Bob Lewis
Columnist

The importance of regular project reviews

analysis
Aug 12, 20082 mins

Break big projects into collections of small ones, and correct course after each project finishes.

Dear Bob …

A suggestion for Advice Line readers:

On long projects, at least twice a year, management should set aside a few days to re-ask themselves the same three fundamental questions they presumably asked when they started the project:

1. What is it that we were originally trying to accomplish? (the infamous alligator/swamp question).

2. Is the way we’re going about it still the best/quickest/cheapest way to accomplish it? and …

3. Is accomplishing this still worth the priority and resources we’re allocating to it?

What do you think?

– Project Governancer

Dear Governancer …

As you probably know, I’d dispense with the six-month inspection because I’m in favor of making sure no project ever has a longer timeline than six months (or a team size bigger than maybe 10).

Maybe I’m quibbling, because in order to keep each project that small, you have to break big efforts down into multi-project initiatives.

This creates a more natural situation than six month continue/kill reviews. Instead, as initiatives progress, the completion of each project creates a “gate.”

In these gates (or for that matter if a company does work with big monolithic projects and adds six-month reviews) there’s another question to ask.

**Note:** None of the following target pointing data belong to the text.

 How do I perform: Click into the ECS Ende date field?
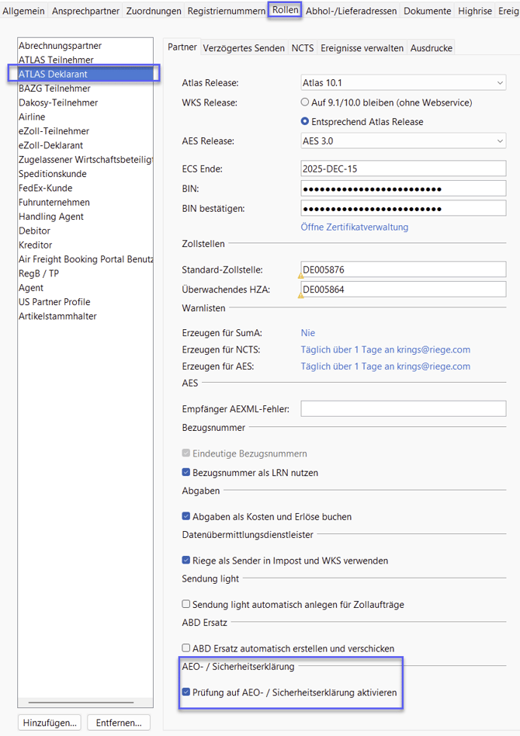pos(403,168)
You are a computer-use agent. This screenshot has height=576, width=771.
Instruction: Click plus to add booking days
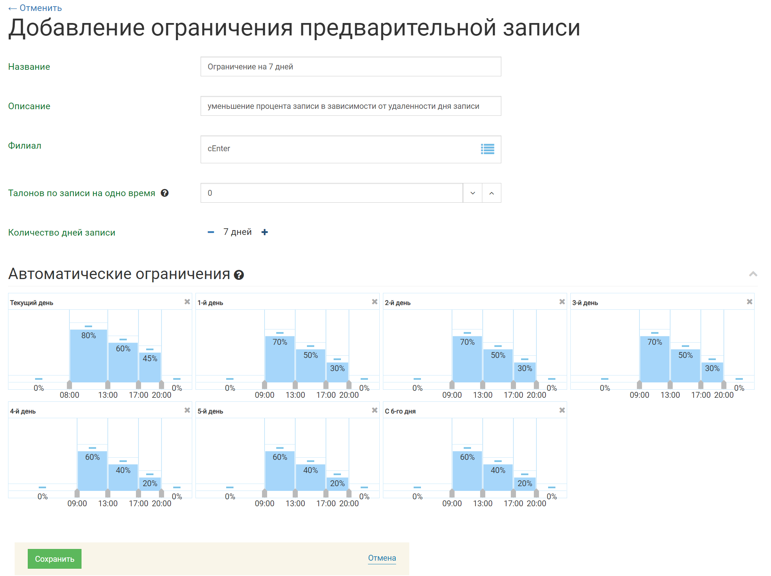tap(265, 232)
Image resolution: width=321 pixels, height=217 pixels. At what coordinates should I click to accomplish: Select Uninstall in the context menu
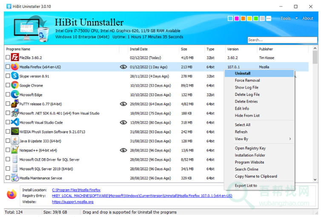[x=243, y=73]
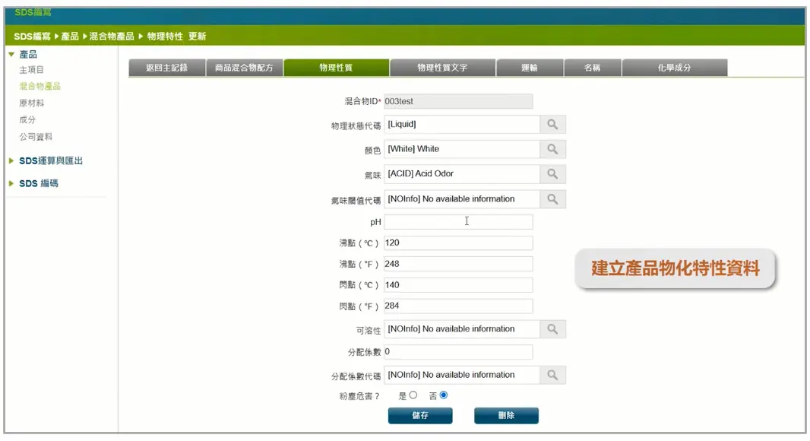Screen dimensions: 810x441
Task: Click 返回主記錄 tab to go back
Action: (166, 68)
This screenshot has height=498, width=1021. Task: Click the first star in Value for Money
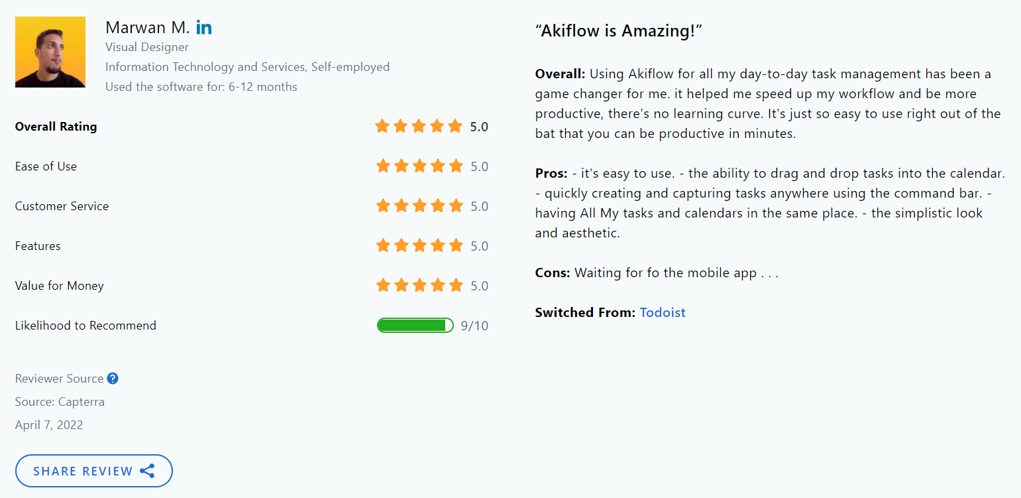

It’s probably more important than the go/no-go questions you provided:

4. Do we need to make any course corrections?

It’s rare that the business situation will have changed so radically that a large projects makes no sense at all. It’s at least as rare that the situation will remain so static, and the planners have had so much foresight, that the original conception will still fit the business situation without any adjustments.